“I can undress people with my mind,” Charles said, giggling. He looked at the bottom of his beer glass again. “How is this empty? This wasn’t empty.”
Erik grinned smugly at him. “You drank it."
“I don’t understand how you’re still compos mentis, and when I say compos I say it without the T, because compos mentis with the t is what I am, compost mentis, you would say, pissed,” Charles babbled, fingering his glass. Erik watched those deft fingers stroke the length of the glass and wondered, not for the first time, if Charles were doing it on purpose. Did he always do that when he got hammered?

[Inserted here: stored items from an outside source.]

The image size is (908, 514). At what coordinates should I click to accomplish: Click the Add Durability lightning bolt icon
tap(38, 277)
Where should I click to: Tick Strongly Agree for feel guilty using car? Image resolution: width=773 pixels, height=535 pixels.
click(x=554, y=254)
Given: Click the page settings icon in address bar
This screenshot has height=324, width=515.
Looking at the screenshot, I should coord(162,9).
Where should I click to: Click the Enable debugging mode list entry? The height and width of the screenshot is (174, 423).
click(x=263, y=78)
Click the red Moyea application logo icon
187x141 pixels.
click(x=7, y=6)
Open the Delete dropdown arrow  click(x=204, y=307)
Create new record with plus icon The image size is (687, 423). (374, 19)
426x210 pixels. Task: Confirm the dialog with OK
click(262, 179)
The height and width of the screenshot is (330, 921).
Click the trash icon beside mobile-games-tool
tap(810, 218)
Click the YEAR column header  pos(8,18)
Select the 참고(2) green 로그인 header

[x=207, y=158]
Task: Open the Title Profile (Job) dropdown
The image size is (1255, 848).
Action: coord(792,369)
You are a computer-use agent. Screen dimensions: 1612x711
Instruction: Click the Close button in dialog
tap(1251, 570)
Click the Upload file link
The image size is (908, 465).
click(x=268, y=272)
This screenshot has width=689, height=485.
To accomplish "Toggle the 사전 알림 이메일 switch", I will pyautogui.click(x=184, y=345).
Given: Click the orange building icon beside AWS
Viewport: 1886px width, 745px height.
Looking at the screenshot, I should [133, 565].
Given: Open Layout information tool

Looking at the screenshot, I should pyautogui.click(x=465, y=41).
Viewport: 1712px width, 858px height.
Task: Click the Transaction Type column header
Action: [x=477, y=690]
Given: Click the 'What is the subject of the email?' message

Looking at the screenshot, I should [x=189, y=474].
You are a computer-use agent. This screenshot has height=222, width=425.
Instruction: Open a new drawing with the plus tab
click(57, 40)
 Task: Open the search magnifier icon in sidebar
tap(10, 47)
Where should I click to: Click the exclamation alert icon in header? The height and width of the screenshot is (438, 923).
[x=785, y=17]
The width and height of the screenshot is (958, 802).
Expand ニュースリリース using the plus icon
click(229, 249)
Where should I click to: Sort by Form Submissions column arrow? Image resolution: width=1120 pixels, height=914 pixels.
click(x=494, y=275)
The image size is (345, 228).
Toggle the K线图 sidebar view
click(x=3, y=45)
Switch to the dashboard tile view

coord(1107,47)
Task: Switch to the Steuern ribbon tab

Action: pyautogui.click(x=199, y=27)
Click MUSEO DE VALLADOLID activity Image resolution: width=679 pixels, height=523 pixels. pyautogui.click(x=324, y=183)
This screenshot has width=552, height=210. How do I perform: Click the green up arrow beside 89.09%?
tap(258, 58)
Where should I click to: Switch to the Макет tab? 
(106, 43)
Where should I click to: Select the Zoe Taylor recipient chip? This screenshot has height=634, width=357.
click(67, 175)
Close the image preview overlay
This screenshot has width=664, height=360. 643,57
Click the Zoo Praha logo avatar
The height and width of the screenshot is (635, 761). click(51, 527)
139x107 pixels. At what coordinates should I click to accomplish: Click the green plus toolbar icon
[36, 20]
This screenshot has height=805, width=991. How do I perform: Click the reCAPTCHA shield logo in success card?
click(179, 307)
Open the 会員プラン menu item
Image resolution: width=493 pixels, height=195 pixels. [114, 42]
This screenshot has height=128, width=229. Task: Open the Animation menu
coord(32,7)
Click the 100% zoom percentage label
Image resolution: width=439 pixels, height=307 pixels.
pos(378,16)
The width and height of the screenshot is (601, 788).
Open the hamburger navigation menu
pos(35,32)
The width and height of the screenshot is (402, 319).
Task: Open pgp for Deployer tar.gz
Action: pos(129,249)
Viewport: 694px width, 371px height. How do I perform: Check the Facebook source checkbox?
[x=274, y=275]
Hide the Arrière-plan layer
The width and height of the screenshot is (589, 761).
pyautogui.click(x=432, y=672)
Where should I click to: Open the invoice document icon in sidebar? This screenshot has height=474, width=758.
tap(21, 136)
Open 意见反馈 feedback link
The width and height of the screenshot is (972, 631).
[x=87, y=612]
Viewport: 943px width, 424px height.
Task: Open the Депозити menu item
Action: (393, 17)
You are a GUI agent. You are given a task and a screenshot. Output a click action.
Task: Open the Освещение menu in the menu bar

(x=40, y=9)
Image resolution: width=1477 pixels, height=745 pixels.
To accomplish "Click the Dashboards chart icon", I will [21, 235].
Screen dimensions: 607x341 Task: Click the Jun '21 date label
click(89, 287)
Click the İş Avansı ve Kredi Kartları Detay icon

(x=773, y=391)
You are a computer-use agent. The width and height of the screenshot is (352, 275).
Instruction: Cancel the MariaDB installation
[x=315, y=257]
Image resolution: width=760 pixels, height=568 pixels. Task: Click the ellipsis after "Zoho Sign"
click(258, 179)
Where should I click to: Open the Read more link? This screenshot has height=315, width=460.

No wonder he had such difficulty picking up girls.
Charles looked questioningly at him and he realized that he should be talking.
“I’m German,” Erik said. “If I’m going to get as pissed as you it looks like I’ll have to start drinking straight scotch.”
“I can undress people with my mind,” Charles said again.
“You already shared that delightful fact with me,” Erik told him.
“Isn’t it delightful?” Charles said. “I thought so too. I thought, isn’t this interesting? I must tell Erik. Erik likes to hear interesting things. He is an interesting man who likes interesting things. Erik is like me. I am speaking of you in the third person because I am, as previously stated, pissed.”
“Ah,” Erik said. “You don’t say.”
“Where did this beer go?” Charles said, staring into the glass again.
If anyone had told him a year ago that he would be sitting here while Charles Xavier after only five beers became all hands and exaggerated expressions of delight or horror or enthusiasm and wide laughing blue eyes, and instead of wanting to punch him in the jaw he would actually find it - curiously endearing, he would probably have cuffed the man. Erik wondered what fool had told Charles he was capable of holding his liquor. He almost wanted to thank him. Erik had never in his life had drinks with someone who behaved more like a puppy when inebriated. In fact, he had seen actual puppies who behaved with greater dignity and self-restraint. Charles seemed actually about ready to curl up in your lap and wag his tail.
“I think this beer is defective,” Charles was saying, getting a little flushed and indignant. “It keeps disappearing.” His eyes widened with an idea. He leaned closer to Erik and lowered his voice to a whisper. “Maybe there is another mutant in this bar. Maybe his power is to make beer vanish. That would be a wonderful power.”
“We could add him to the team and have him evaporate Shaw’s bar,” Erik said dryly.
“You think of everything,” Charles said, patting him on the cheek. “I don’t know what I did without you.” He suddenly sat bolt upright and looked down. “Who moved the floor? Why is the floor moving? Is this whole bar full of mutants? I want to go find them and congratulate them.”
“The floor’s still here,” Erik said, glancing down. “Do you want to get up?”
“I want to meet the mutant who makes the beer disappear,” Charles said. “Beer. Disappear. I bet he’s here.” Suddenly his eyes narrowed thoughtfully. “Rhyming can be a powerful mnemonic! I find it helps tremendously when one is, as they say, drunk. All my pick-up lines rhyme.”
“When you’re not undressing people with your mind,” Erik added.
“How did you know that?” Charles asked, looking suspiciously at him. “Who told you I can do that?”
“You just did.”
“Oh I did, didn’t I?” Charles said, grinning unabashedly. “I must be drunk.”
“As a boiled owl.”
“WHO IS BOILING THE OWLS?” Charles bellowed. “I want to set that man’s mind straight.”
“Charles, perhaps you’d better get some air.”
Charles looked beseechingly at him, those blue eyes widening piteously as though Erik had decreed an end to cake. “But I want to stay here with you,” Charles said.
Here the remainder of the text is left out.